** RECORDS FOR THIS EXERCISE follows **

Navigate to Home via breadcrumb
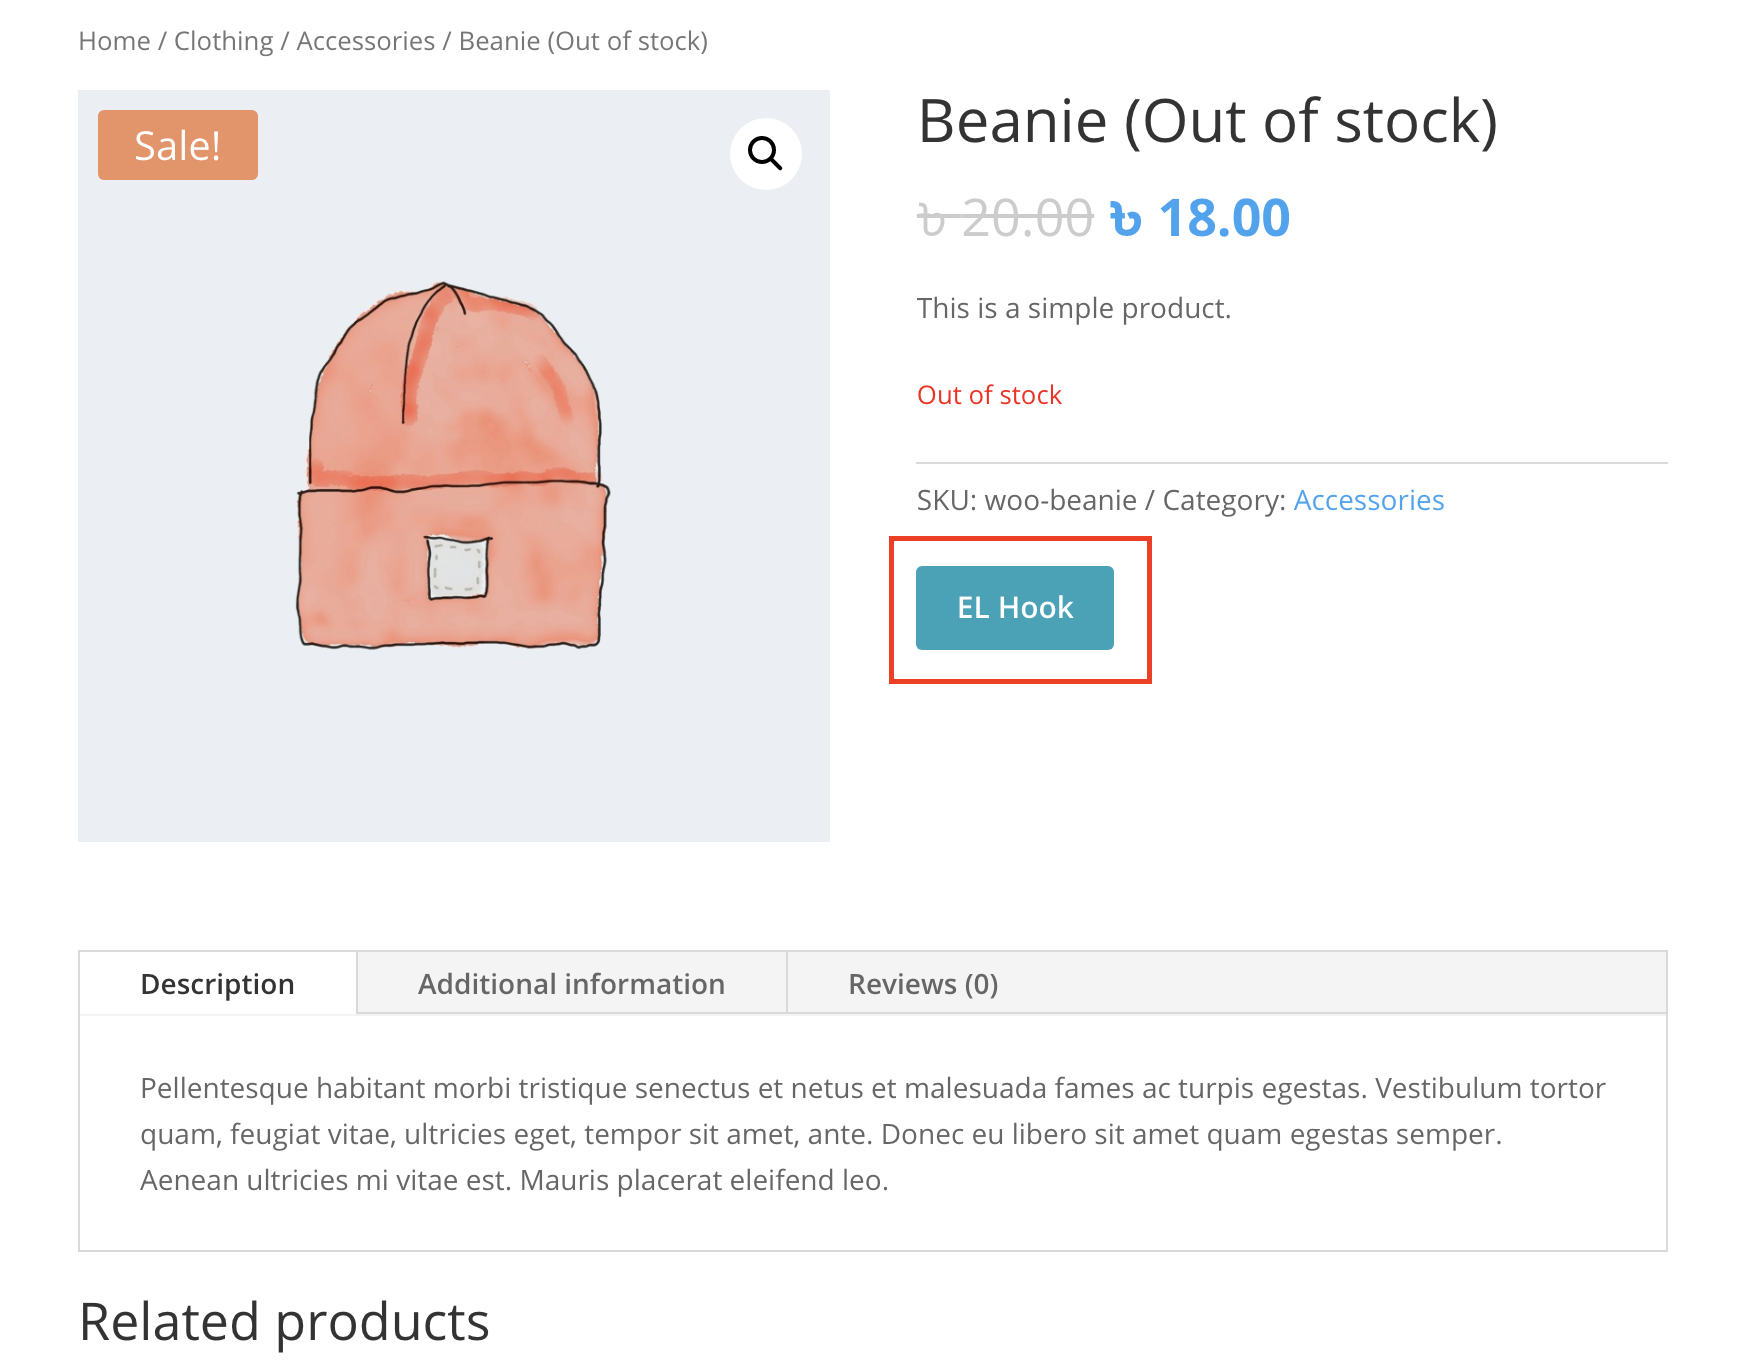coord(114,40)
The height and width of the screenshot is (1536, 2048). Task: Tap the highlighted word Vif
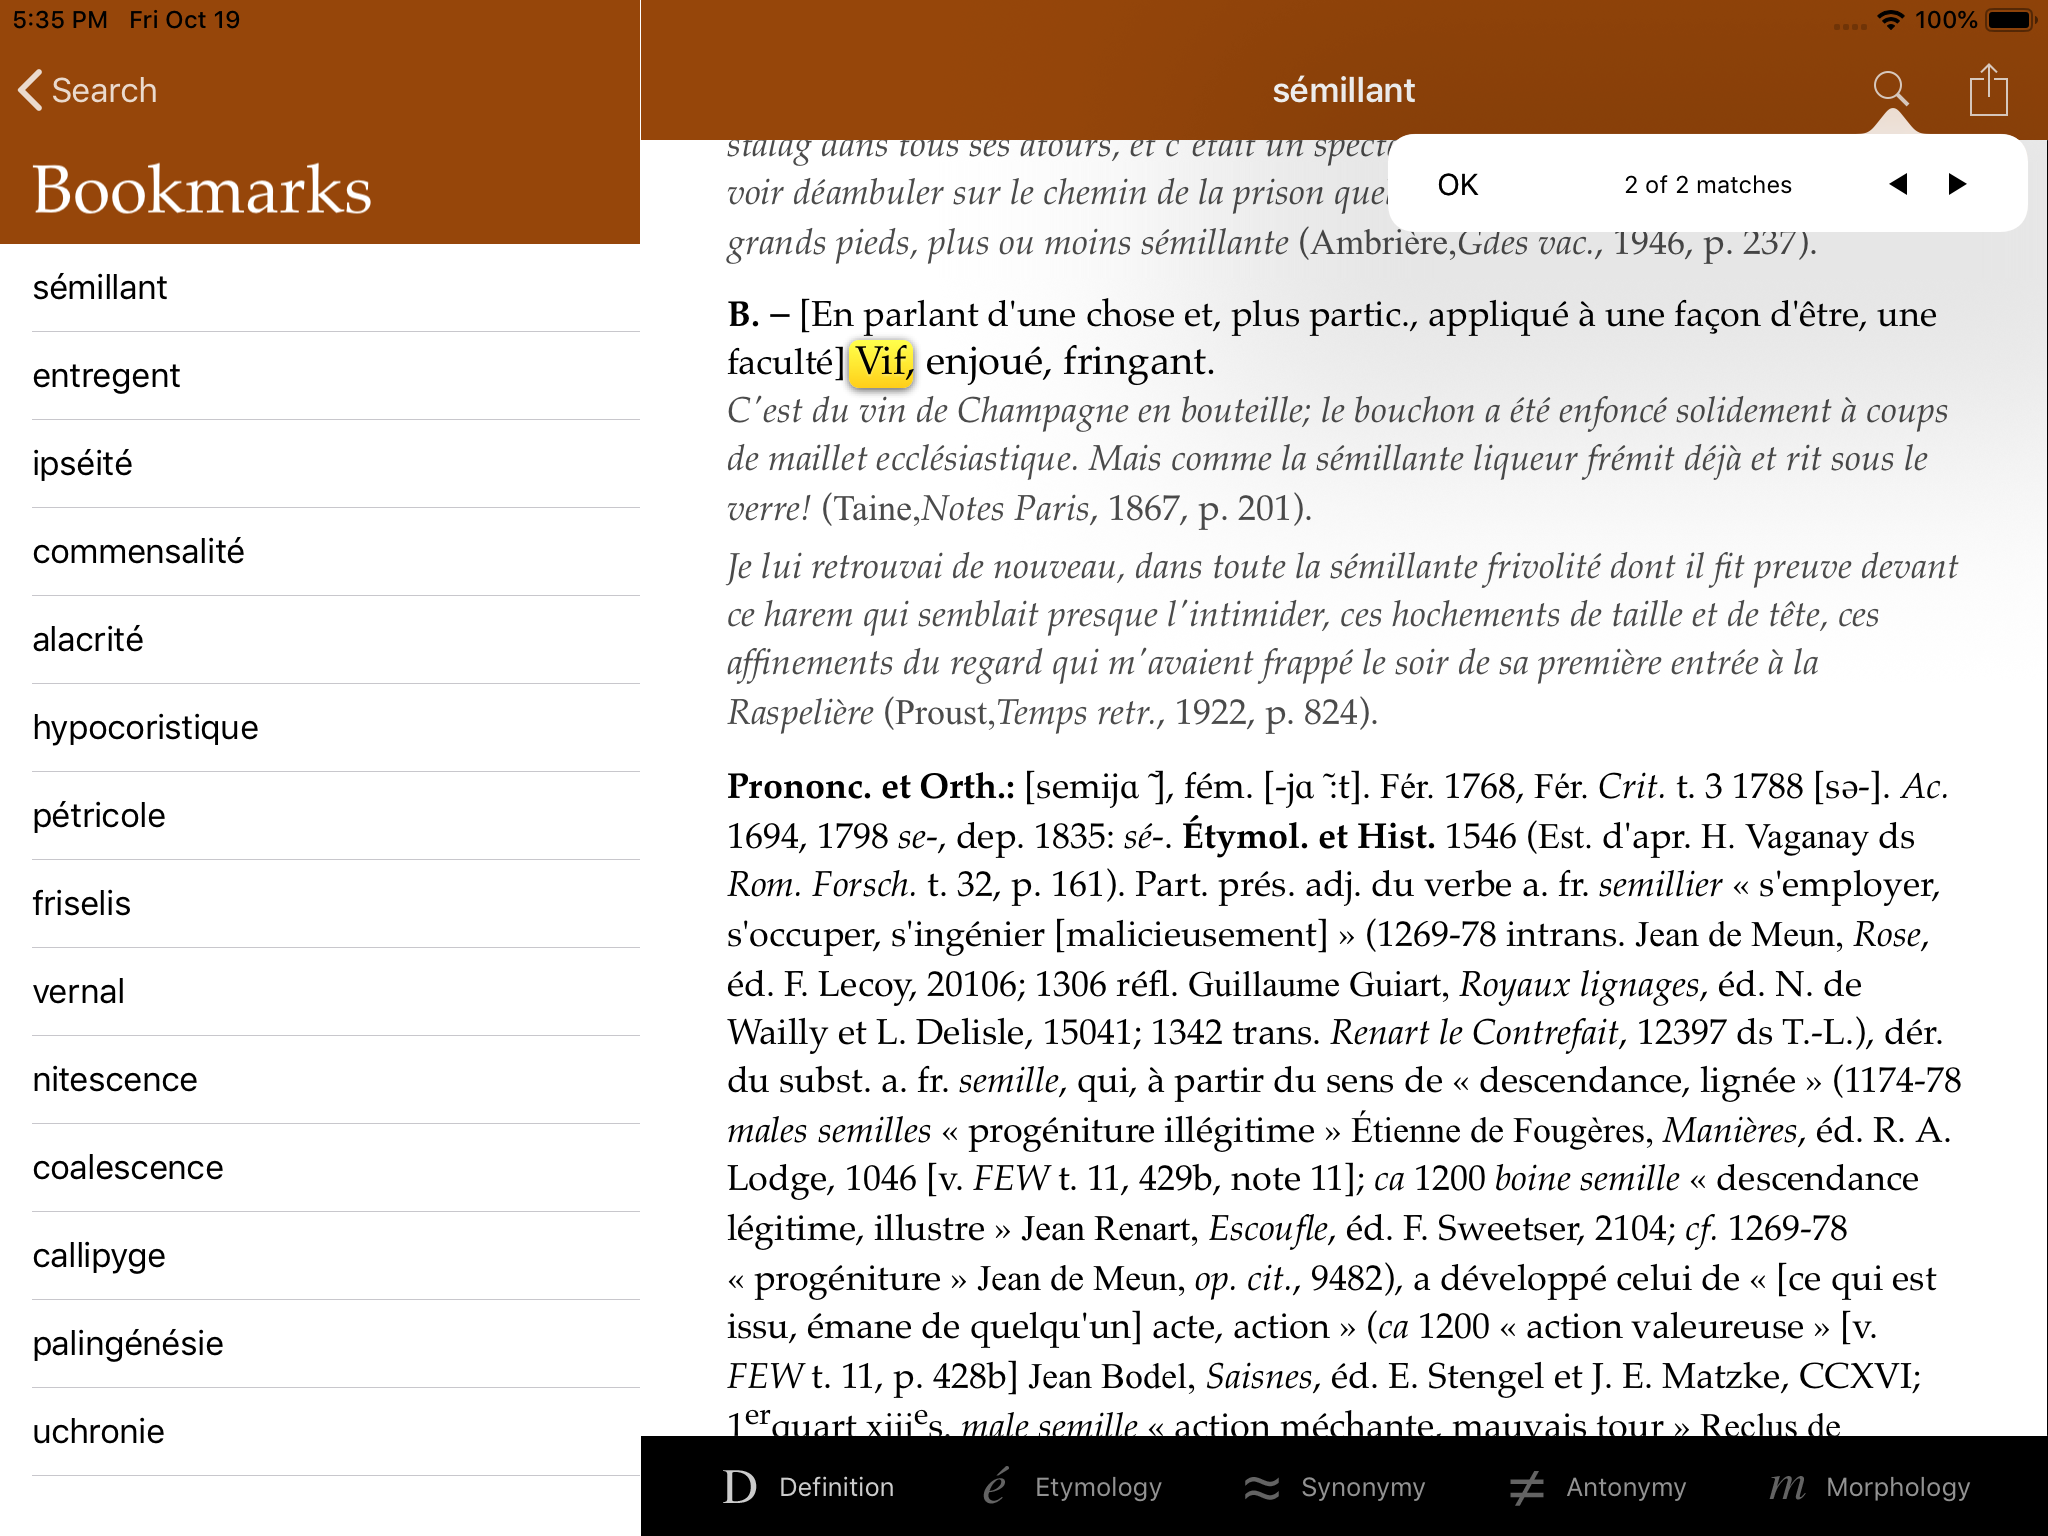click(x=881, y=362)
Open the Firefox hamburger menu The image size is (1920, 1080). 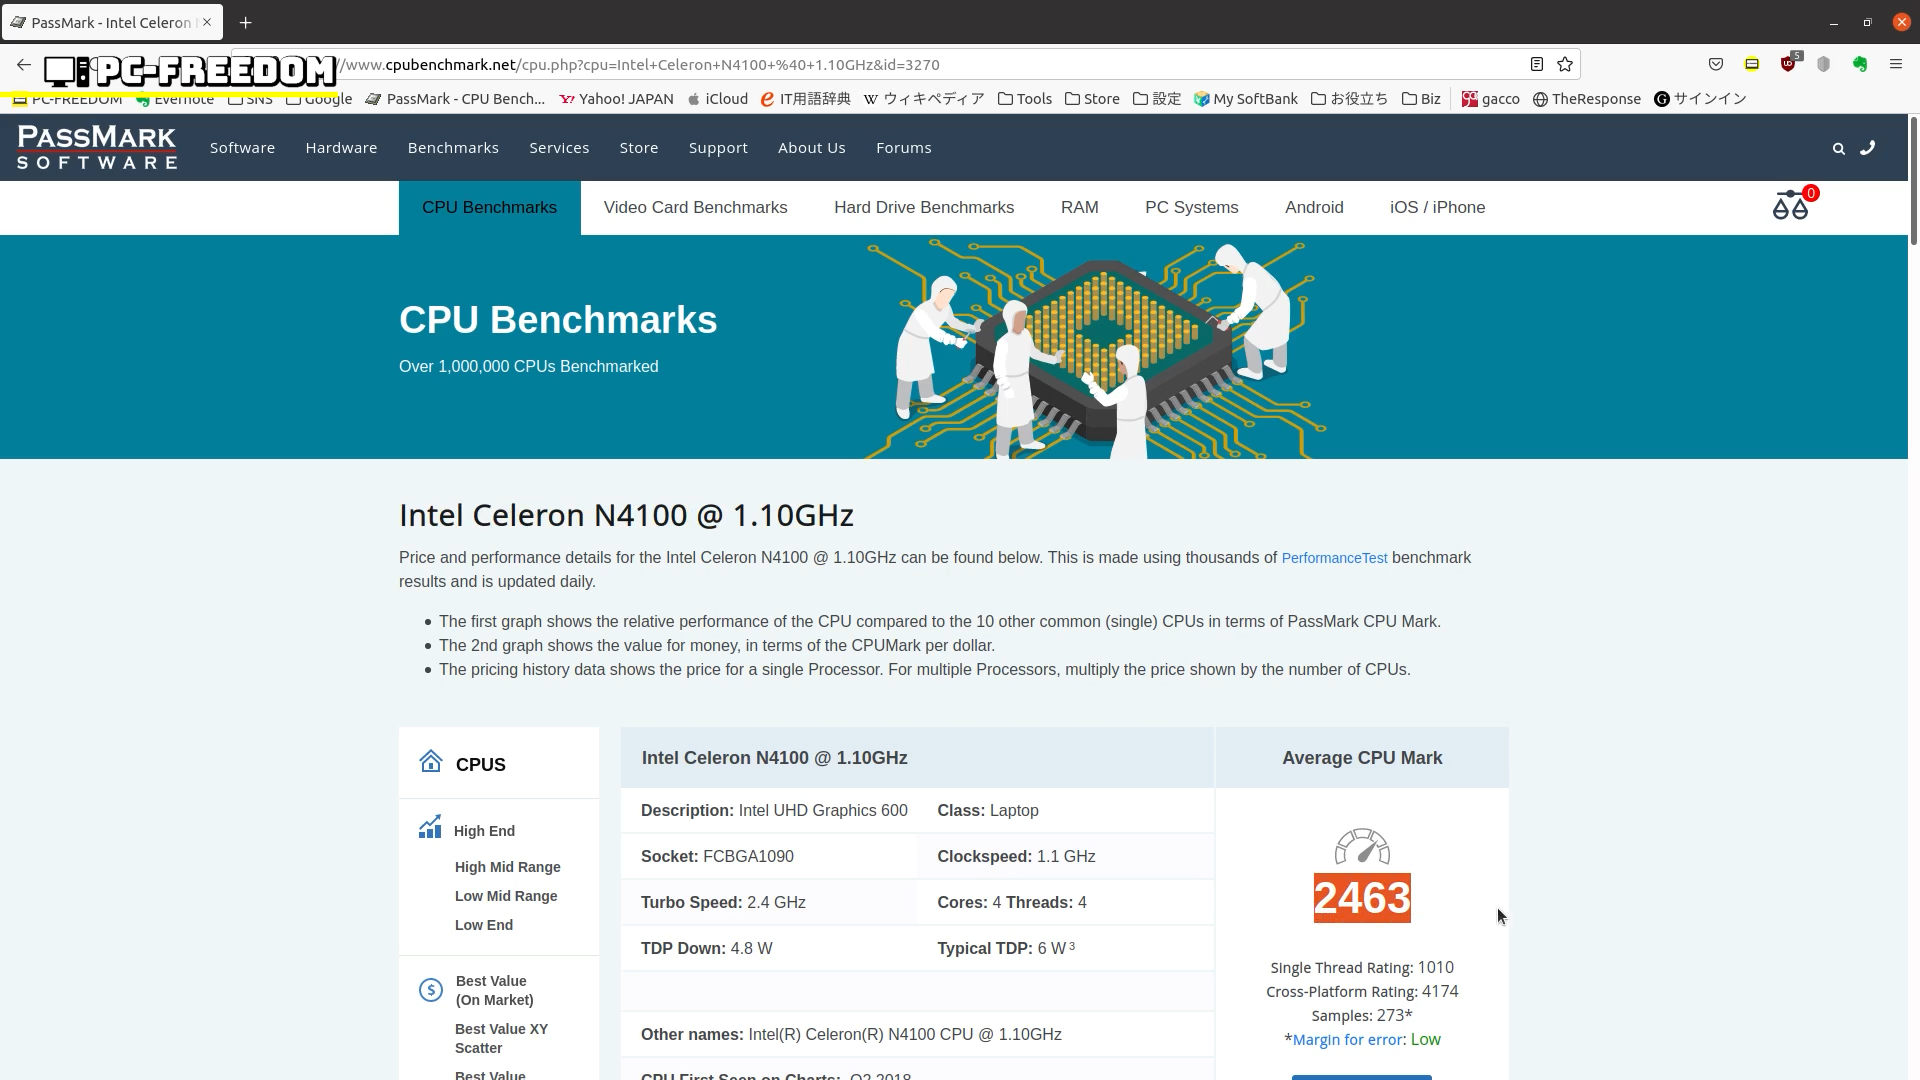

** End of RECORDS FOR THIS EXERCISE **

Write out the whole listing exactly. Pictures stay out.

Navigate to Home via breadcrumb
coord(114,40)
The height and width of the screenshot is (1536, 2048). Task: Tap the highlighted word Vif
click(x=881, y=362)
Open the Firefox hamburger menu The image size is (1920, 1080). 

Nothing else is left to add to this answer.